The strategy behind Trump's condemnation of Ilhan Omar
- Published
Ilhan Omar last November became one of two Muslim women elected to the US Congress.
Hers is a remarkable story. Escaping the protracted civil war in Somalia, she and her family fled and spent four years in a refugee camp in Kenya.
She came to America, and now represents Minnesota's fifth district. It is the classic immigrant success story.
But now in Congress she finds herself a punchbag. She is outspoken, hostile to Israel, on the left of the Democratic Party - and then came her comments on 9/11.
During a speech to the Council on American Islamic-Relations (Cair) she said "some people did something", referring to the attacks.
The outrage was swift, the condemnation deafening. Detractors pointed out those four words missed out a few crucial details: some people (Islamist terrorists) did something (flew planes into buildings killing thousands of innocent people).
Allies say her comments were taken out of context. But politics is a brutal contact sport - and you need to think about context before you say things like that. It lit up social media, and Donald Trump has done nothing to tamp things down.
A video, intercut with her words and planes hitting the Twin Towers in New York, was so disturbing that even the supportive Fox News network would only play a few seconds of it.
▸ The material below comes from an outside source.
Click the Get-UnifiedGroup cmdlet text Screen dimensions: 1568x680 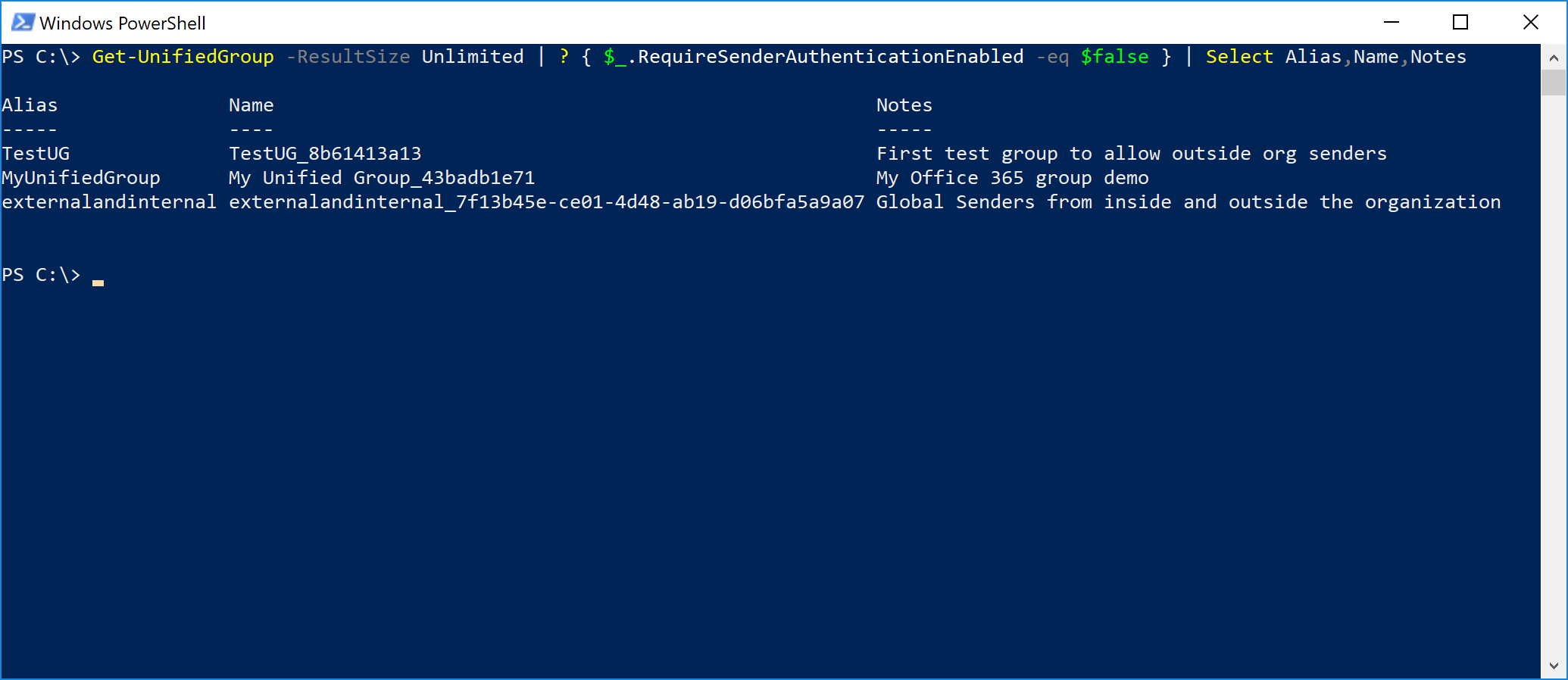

She is taking one helluva kicking. But this is brutality with a purpose for Republican strategists.
In his State of the Union address the president said he would save America from socialism.
As radical, progressive Democrats become ever more vocal - whether on the environment, Israel, raising taxes, pushing socialised medicine - so the president sees this as a way of peeling away moderate Democrats and independents.
The political centre of gravity in the US is way to the right of what it is in Europe.
But the president has also got his shovel out and dug a deep hole, covered it with some brush and leaves, and is lying in wait for the Democratic Party leadership to fall into the trap he's set.
Are they going to ally themselves with the young Minnesota congresswoman, in which case he will hang those four words around their necks too, or will they abandon her - allowing the president to proclaim how divided the Democratic Party is?
But the Speaker of the House, Nancy Pelosi is a wily operator, and she doesn't blunder into much blindly - as much though Donald Trump wants her to.